--- Rows ---

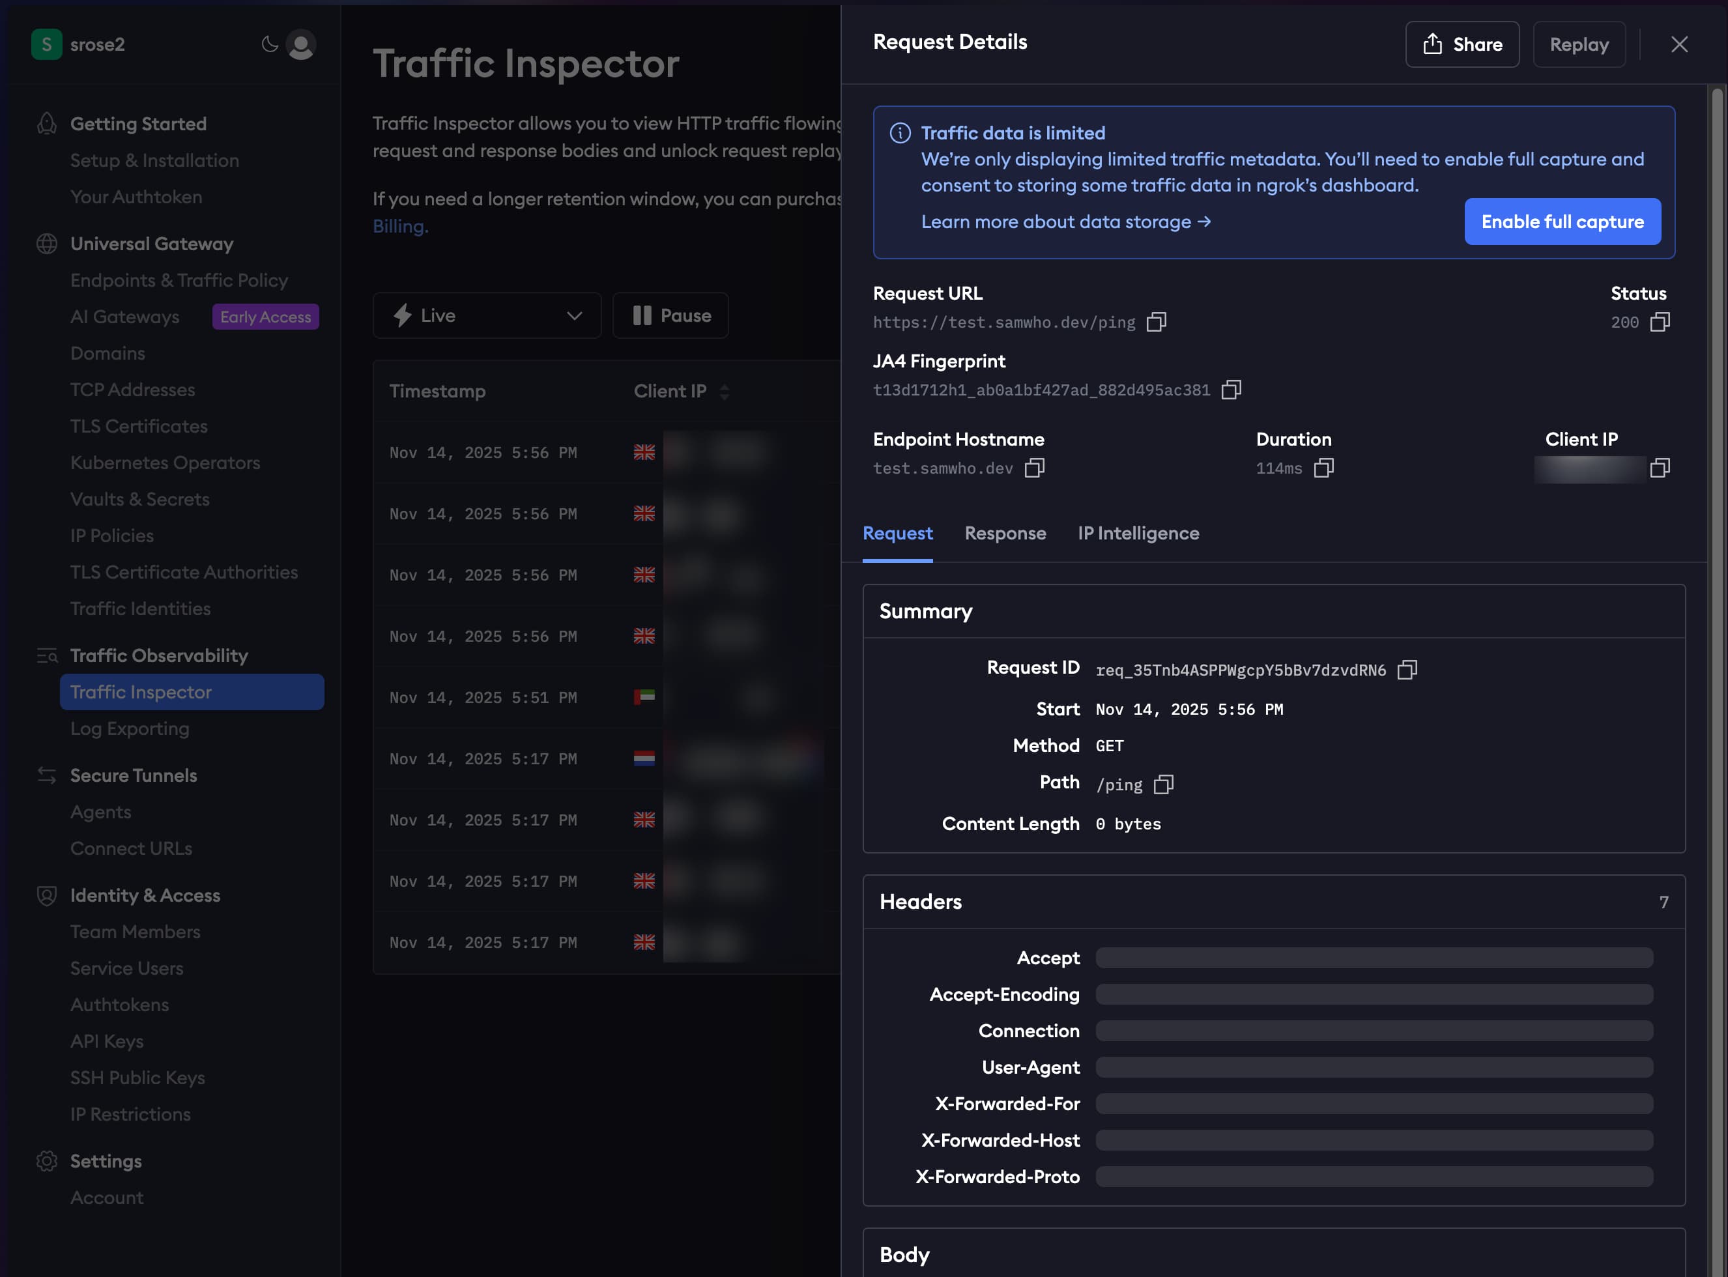
Task: Copy the Request URL
Action: coord(1156,322)
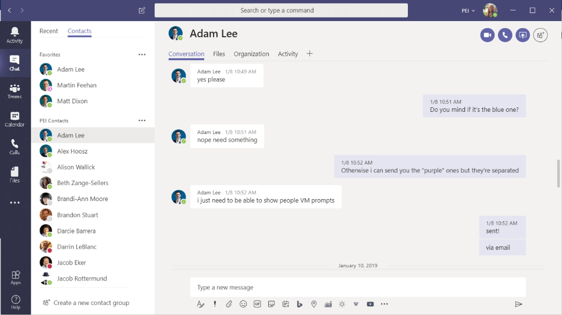Show more messaging extensions with the ellipsis
Image resolution: width=562 pixels, height=315 pixels.
point(384,304)
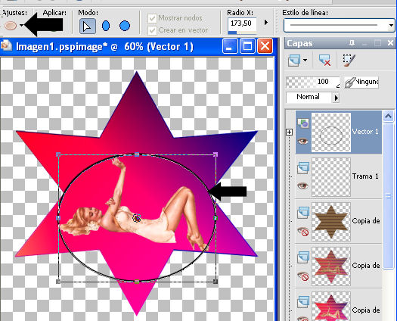Image resolution: width=397 pixels, height=321 pixels.
Task: Click the new layer icon in Capas
Action: pyautogui.click(x=294, y=61)
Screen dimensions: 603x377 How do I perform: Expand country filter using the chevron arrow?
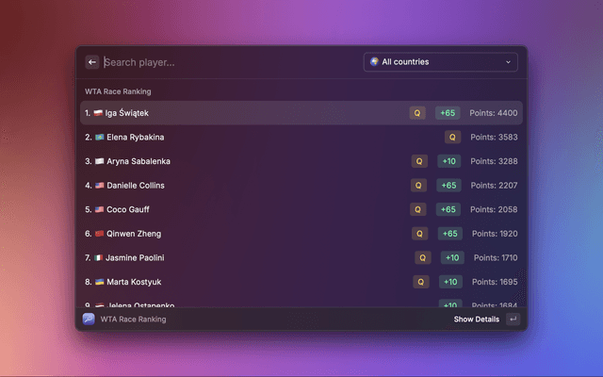pyautogui.click(x=508, y=62)
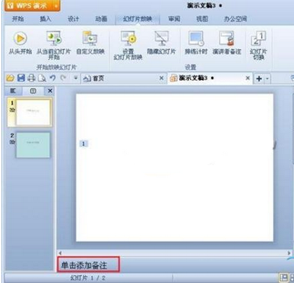Open dropdown next to new tab plus
This screenshot has width=294, height=283.
pyautogui.click(x=267, y=78)
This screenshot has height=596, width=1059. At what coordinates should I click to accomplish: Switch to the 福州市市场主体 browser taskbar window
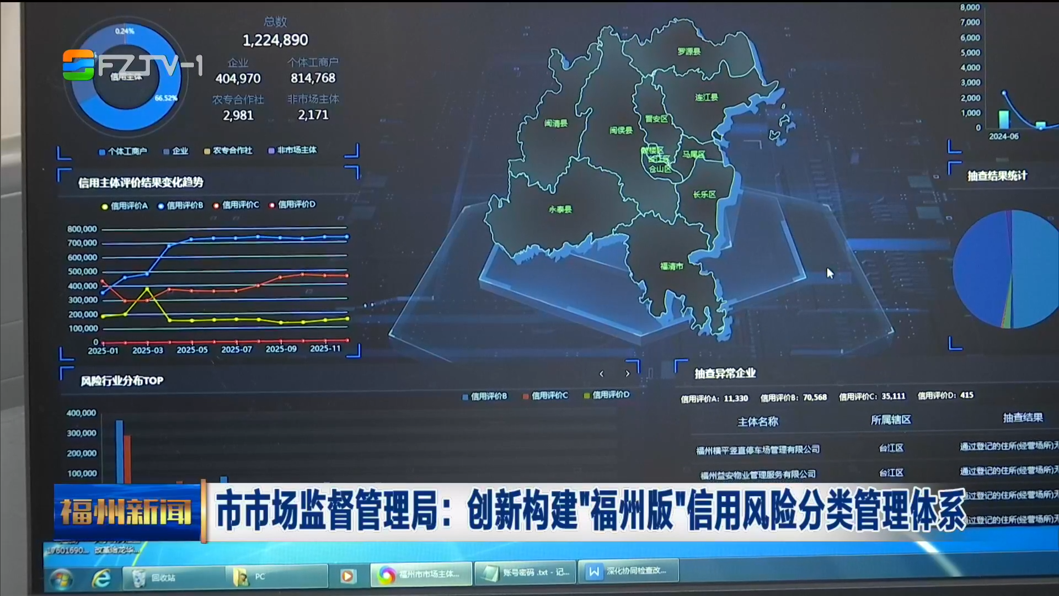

---

Put every line of the listing above into a numbered list, skipping blank lines and leaving the pictures out.

> **The response**
1. Task: Copy the Request URL
2. Action: coord(1156,322)
3. Show more messaging extensions with the ellipsis
4. Image resolution: width=562 pixels, height=315 pixels.
5. point(384,304)
6. Image resolution: width=397 pixels, height=321 pixels.
7. Task: Click the new layer icon in Capas
8. Action: pyautogui.click(x=294, y=61)
9. Screen dimensions: 603x377 How do I perform: Expand country filter using the chevron arrow?
10. pyautogui.click(x=508, y=62)
11. Open dropdown next to new tab plus
12. This screenshot has width=294, height=283.
13. pyautogui.click(x=267, y=78)
14. This screenshot has height=596, width=1059. At what coordinates should I click to accomplish: Switch to the 福州市市场主体 browser taskbar window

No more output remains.